Items listed in a dataset
++++++++++

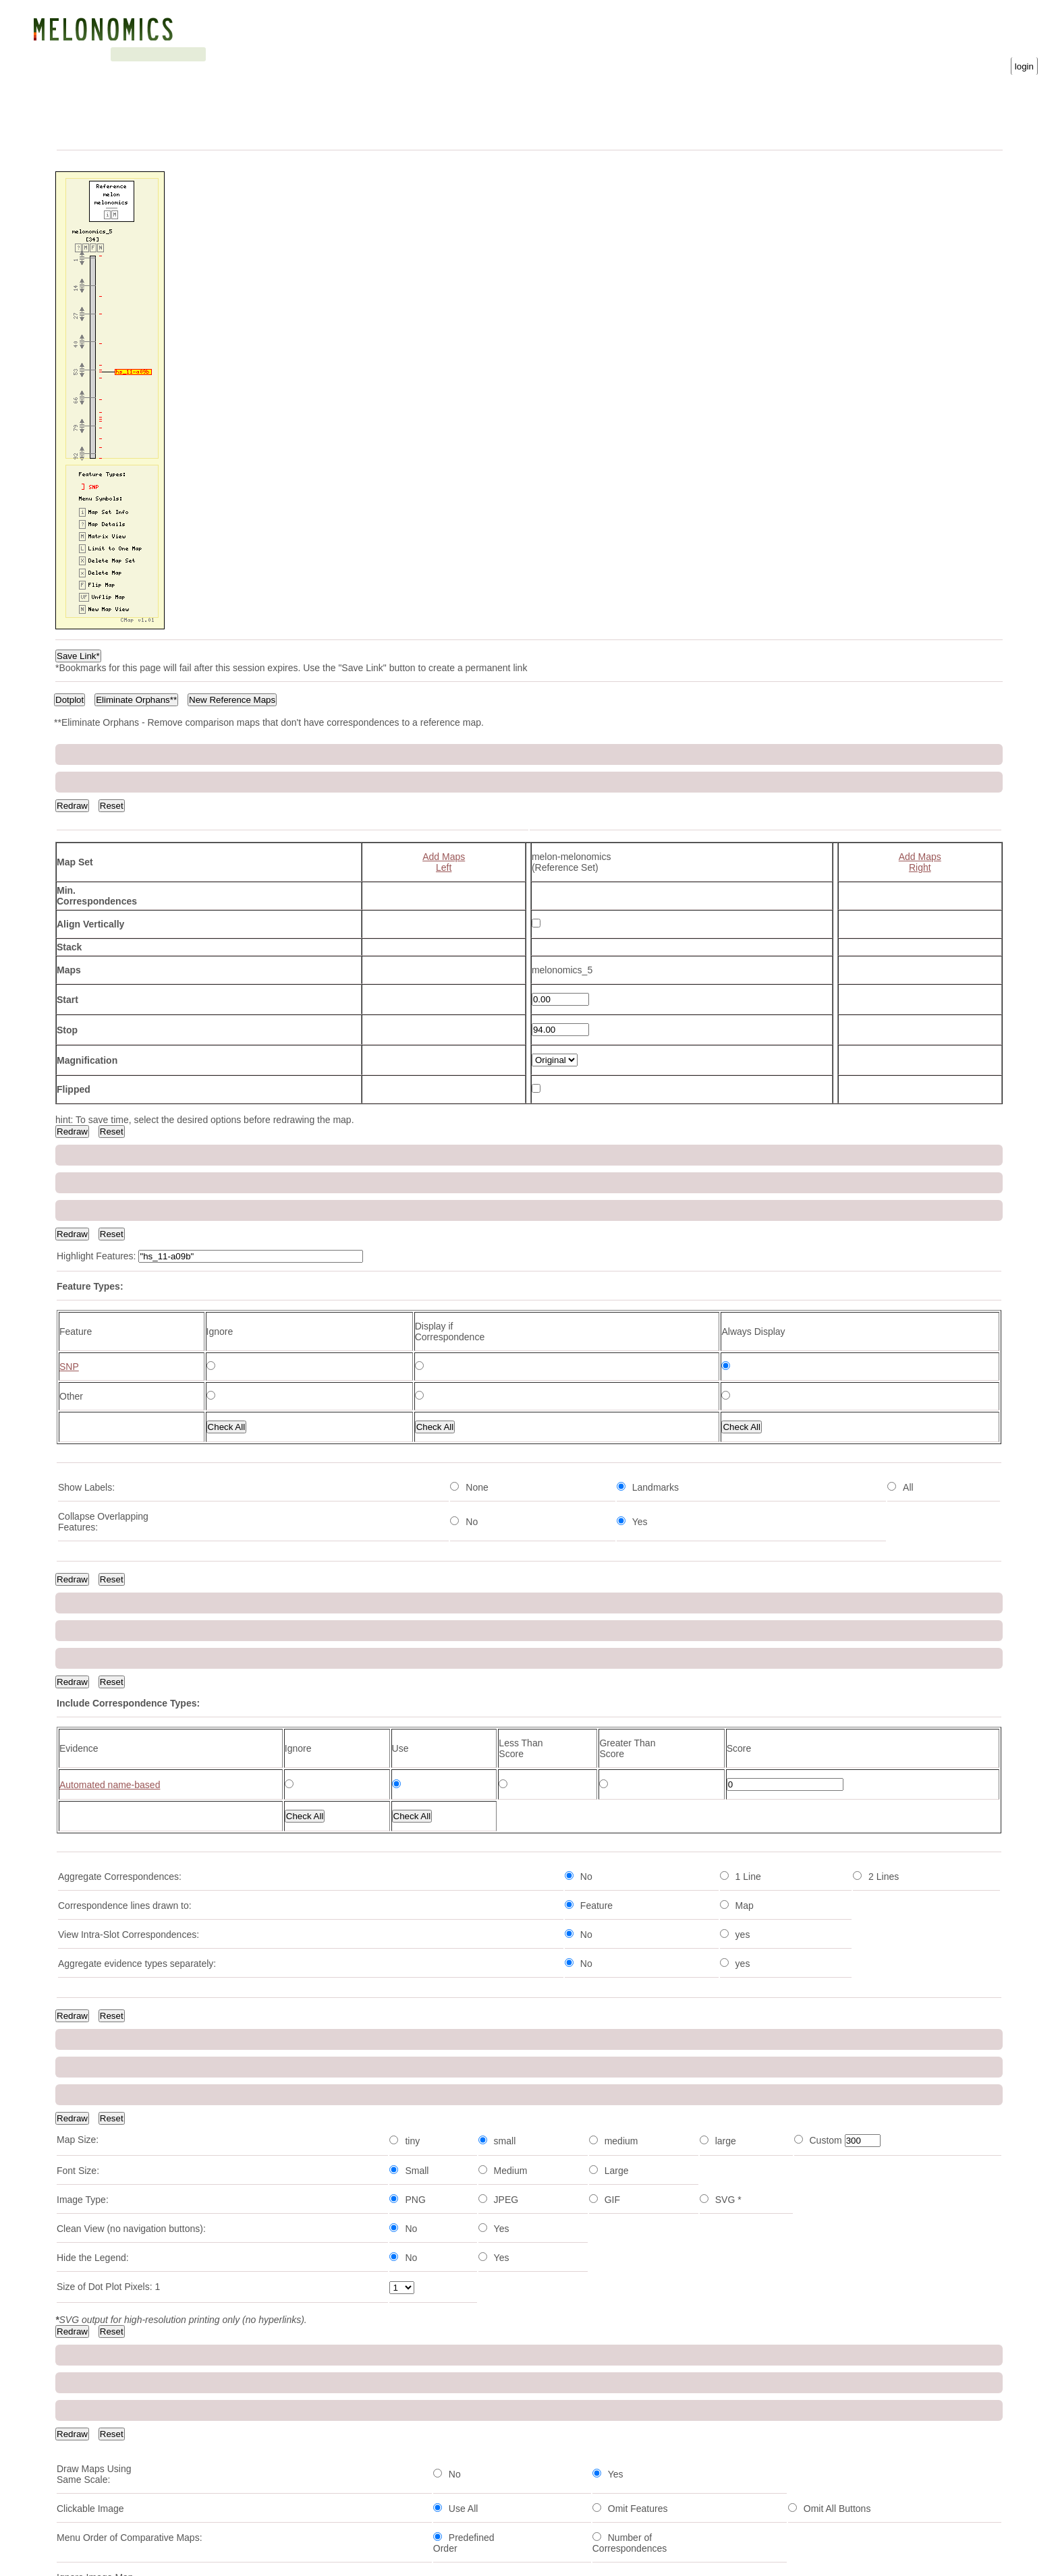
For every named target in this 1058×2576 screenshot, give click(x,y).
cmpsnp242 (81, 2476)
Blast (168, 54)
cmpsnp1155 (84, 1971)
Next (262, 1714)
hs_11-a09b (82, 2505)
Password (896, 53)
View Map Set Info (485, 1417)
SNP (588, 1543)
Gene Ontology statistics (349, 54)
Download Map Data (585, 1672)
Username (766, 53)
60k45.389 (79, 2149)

++++++++++

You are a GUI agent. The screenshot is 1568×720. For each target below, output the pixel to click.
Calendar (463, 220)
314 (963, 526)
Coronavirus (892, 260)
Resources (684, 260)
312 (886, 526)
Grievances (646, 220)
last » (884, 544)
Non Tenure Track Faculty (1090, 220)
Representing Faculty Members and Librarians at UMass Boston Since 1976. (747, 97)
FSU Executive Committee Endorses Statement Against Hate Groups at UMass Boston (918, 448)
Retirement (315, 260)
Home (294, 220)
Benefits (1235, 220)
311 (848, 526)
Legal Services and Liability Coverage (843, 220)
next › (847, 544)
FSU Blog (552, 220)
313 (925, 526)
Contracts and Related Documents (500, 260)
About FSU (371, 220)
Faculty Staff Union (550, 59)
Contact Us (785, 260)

++++++++++

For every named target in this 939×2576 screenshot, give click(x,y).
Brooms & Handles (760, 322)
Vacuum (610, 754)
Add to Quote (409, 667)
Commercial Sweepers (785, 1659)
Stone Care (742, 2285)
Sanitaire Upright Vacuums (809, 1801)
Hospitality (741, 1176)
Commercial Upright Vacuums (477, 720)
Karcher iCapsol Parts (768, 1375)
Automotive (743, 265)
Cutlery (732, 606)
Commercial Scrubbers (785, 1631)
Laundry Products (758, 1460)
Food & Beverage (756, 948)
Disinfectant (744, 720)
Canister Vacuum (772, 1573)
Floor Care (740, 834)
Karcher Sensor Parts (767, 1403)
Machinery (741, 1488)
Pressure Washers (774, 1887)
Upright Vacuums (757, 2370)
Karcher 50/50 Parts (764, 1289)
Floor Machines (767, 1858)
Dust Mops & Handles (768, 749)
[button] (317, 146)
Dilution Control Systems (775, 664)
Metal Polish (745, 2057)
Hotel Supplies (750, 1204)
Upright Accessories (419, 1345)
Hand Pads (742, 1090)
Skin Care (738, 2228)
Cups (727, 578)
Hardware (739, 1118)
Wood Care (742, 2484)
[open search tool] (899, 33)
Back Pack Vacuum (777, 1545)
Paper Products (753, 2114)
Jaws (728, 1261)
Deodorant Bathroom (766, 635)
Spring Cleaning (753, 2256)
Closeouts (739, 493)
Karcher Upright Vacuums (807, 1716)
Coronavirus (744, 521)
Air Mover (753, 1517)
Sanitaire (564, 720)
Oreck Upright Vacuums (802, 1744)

++++++++++

◆ **What you are asked to do**:
Find every line of the data that includes the string "this". Copy each of those lines.

◆ **Solution**:
For every named target in this 1058×2576 screenshot, give click(x,y).
For every named target in this 939×2576 screenshot, give click(x,y).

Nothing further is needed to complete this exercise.